The lines to extract begin at the line that contains "Task: Click the 打印 button" and run through the last line of the listing; reproduce them exactly, minus any pictures.

··· SUPPLIED INFORMATION ···

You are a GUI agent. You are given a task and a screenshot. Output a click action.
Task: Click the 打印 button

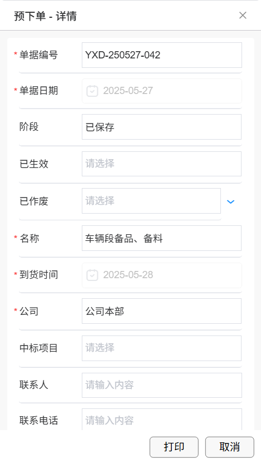174,447
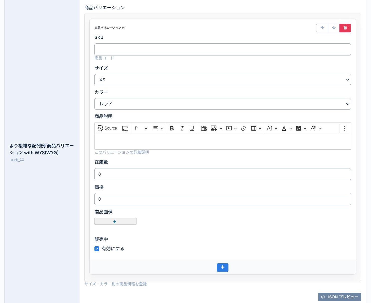The width and height of the screenshot is (371, 303).
Task: Toggle fullscreen mode of the editor
Action: [125, 128]
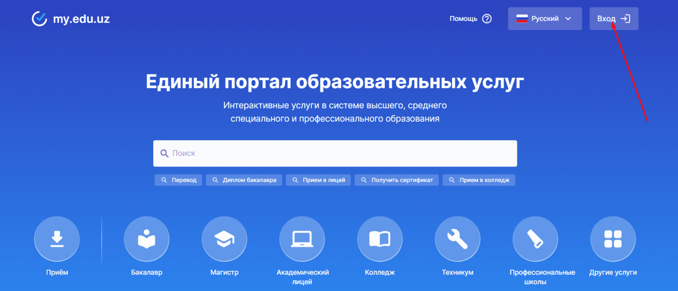This screenshot has width=678, height=291.
Task: Open the Академический лицей laptop icon
Action: coord(302,239)
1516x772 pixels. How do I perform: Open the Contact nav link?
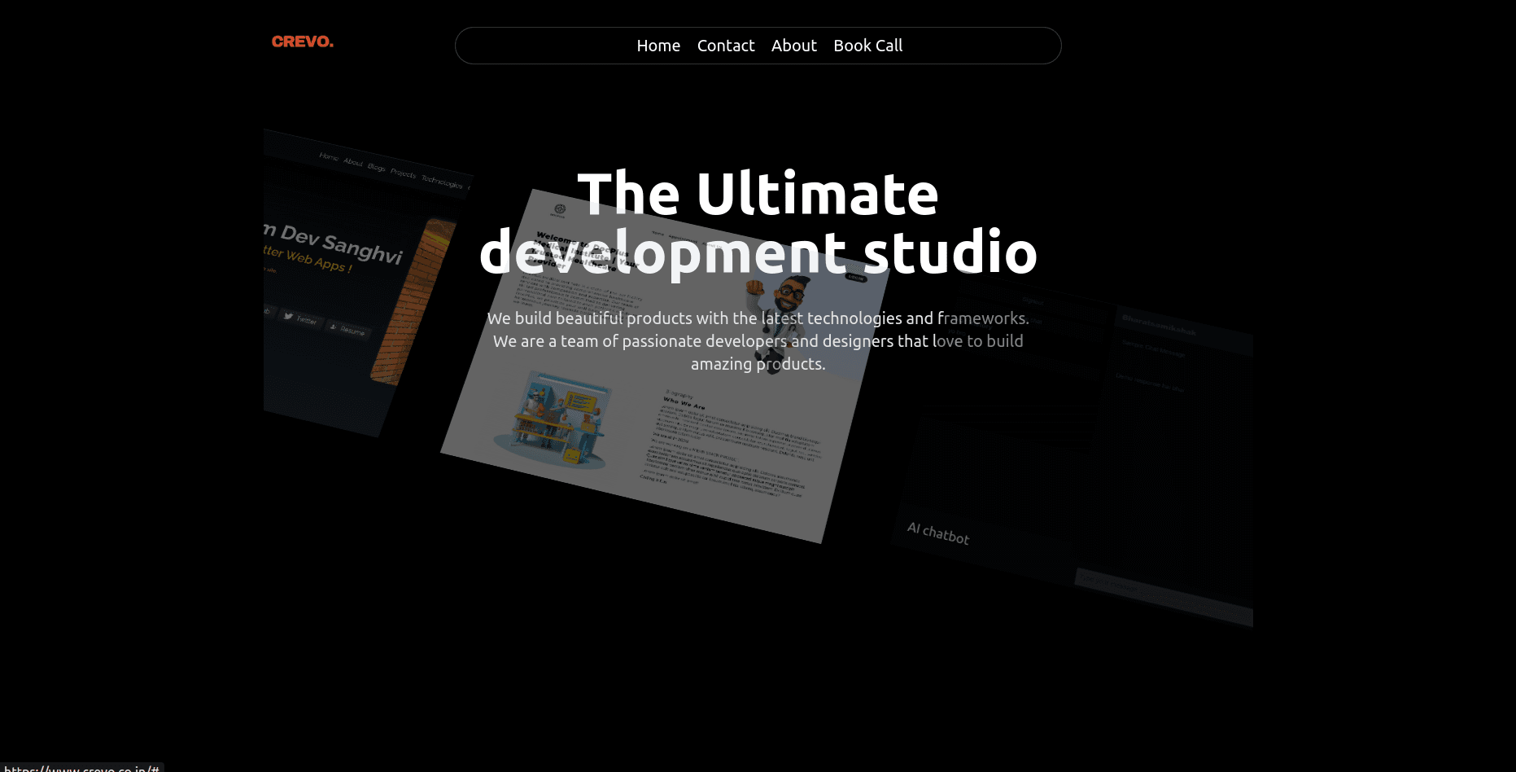(725, 46)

···

- _OUTPUT FOR THIS EXERCISE_
Task: Click the 打印 button

174,447
The width and height of the screenshot is (371, 303).
Task: Toggle fullscreen mode of the editor
Action: [125, 128]
This screenshot has width=678, height=291.
Task: Open the Академический лицей laptop icon
Action: coord(302,239)
1516x772 pixels. How do I perform: Open the Contact nav link?
(725, 46)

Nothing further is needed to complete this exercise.